Expanding a bit on the previous post, constructing a naming convention in Azure can be challenging. In AWS, most resources are identified by the system internally with a GUID, and the human-friendly name is a tag. In Azure things are, um, less elegant.

Start With the Defaults Link to heading

The Azure docs present a decent template for naming resources. Their example looks like this:

pip-sharepoint-prod-westus-001
{resource type}-{workload}-{environment}-{region}-{instance}

Of these, I would consider {resource type}, {region} and {instance} to be mandatory, and Azure recommends some subset of the following tokens in the middle:

  • Organization name
  • Business unit or department
  • Workload, project, application or service
  • Deployment environment

Seems pretty straightforward, right? Oh, if only. There’s a lot of other considerations that are going to affect the final format.

It’s a Struct Link to heading

The best way to think about an Azure naming convention is as a struct or database record. It has - as a field separator, and the values in between are the fields. This has some implications:

  • Order of the fields matters
  • The individual fields should not be freeform but come from a list of allowed values
  • Obviously the text of a field can’t contain - as a character
  • They can’t change over the lifetime of the resource, because changing the name requires recreating the resource

Azure doesn’t give you any simple way to enforce this (there are complex ways) but you could construct a simple script or PowerShell function to emit a properly formatted Azure resource name based on a few inputs.

You should use Azure’s internal terminology wherever possible. For instance, there is a list of recommended resource type abbrevations. Similarly, use Azure’s region codes (eastus instead of useast or ue).

Think carefully about whether a field is mandatory or optional, and if optional what you will do if the field is not used. Will you omit it entirely, or give it a value of nul or xxx or similar? This occurs most frequently with a {region} field, as Azure has both regional and global resources, but could also happen with an {environment} or {instance} field.

Tags Exist Link to heading

Azure doesn’t trumpet tags anywhere near as much as AWS, which is a shame; they’re a powerful feature. Tagging strategy is out of scope for this article, as it doesn’t have the same limits, but when creating the naming strategy keep in mind that many forms of metadata about a resource (such as metadata related to organization structure or cost centre) are better placed in tags - especially if they will change over the lifetime of the resource.

Remember the Target Audience Link to heading

Azure resource names, in general, are for humans. If you have an external system that needs to identify Azure resources, use the ARM APIs to access all the properties of that resource. The ARM resource properties should be considered the single source of truth; you should not be parsing the resource name for individual fields and acting based on their values.

This may seem at odds with It’s a Struct, but the purpose of treating your resource names like a strongly typed record is for consistency. People can easily spot a resource name that doesn’t follow a standard pattern, and will quickly internalize a list of the allowed workloads or environments. Because of this, you shoudn’t have differing naming conventions for different types of resources, or different business units.
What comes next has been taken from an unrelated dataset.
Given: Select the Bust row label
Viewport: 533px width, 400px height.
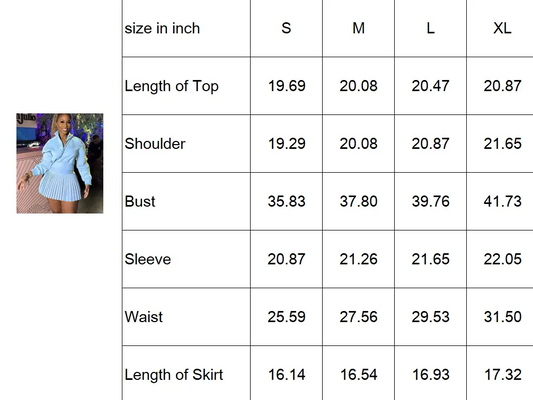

There are some cases where this is unavoidable - Azure Container Registries and Azure Storage Accounts, for instance, cannot have - characters in their names. A foolish consistency is the hobgoblin of little minds, said Emerson, but aim to cleave to a standard. Where you are forced to deviate, do it sparingly and with copious documentation.

That said, you may find yourself working with some third-party SaaS product that can only access the Azure resource name (for instance, some code security scanners or log analyzers). In such a case, having a rigidly defined name format at least gives you some options.

Hidden Minefields Link to heading

Scope and Uniqueness Link to heading

Nearly every Azure resource has its own limitations on length and allowed characters, and also a specific scope in which it must be unique. This can range from as narrow as “unique within a parent resource” (i.e. subnets in a Virtual Network) to “unique across all of Azure” (i.e. App Services).

In that vein, the {instance} field recommended by Azure is there to distinguish between multiple resources that would otherwise have the identical names. Azure uses numbers for this field, but numbers are just one type of uniqueness token, and I don’t recommend them.

Whatever you use for a uniqueness token, you should have it in your naming convention and use it even for singleton resources. Suddenly needing a second copy of a singleton resource happens more frequently than you think, and is a fundamental aspect of Immutable Infrastructure.

Length Link to heading

Azure resource name length limits vary from 15 characters (Windows VMs) to “long enough to write a short note to grandma”. Your naming convention should aim to comply with the most common resources you’re likely to deploy, with well-documented exceptions for resource types with shorter limits.

One undocumented limitation on Azure resource names is that since many of them are also DNS hostnames, names longer than 32 characters can cause DNS resolution problems. The reasons for this are complex, but briefly many DNS lookup optimizations assume that DNS hostnames are never longer than 32 characters, even though this is outright wrong.

What this implies is that subtracting the mandatory fields and their - separators, you’ve only got about 16 characters left for things like environment, workload, application, etc. and the - field separator will gobble up more of those. this is not necessarily a bad thing; it forces you to think carefully about exactly what needs to be in a name, and what can be relegated to a tag.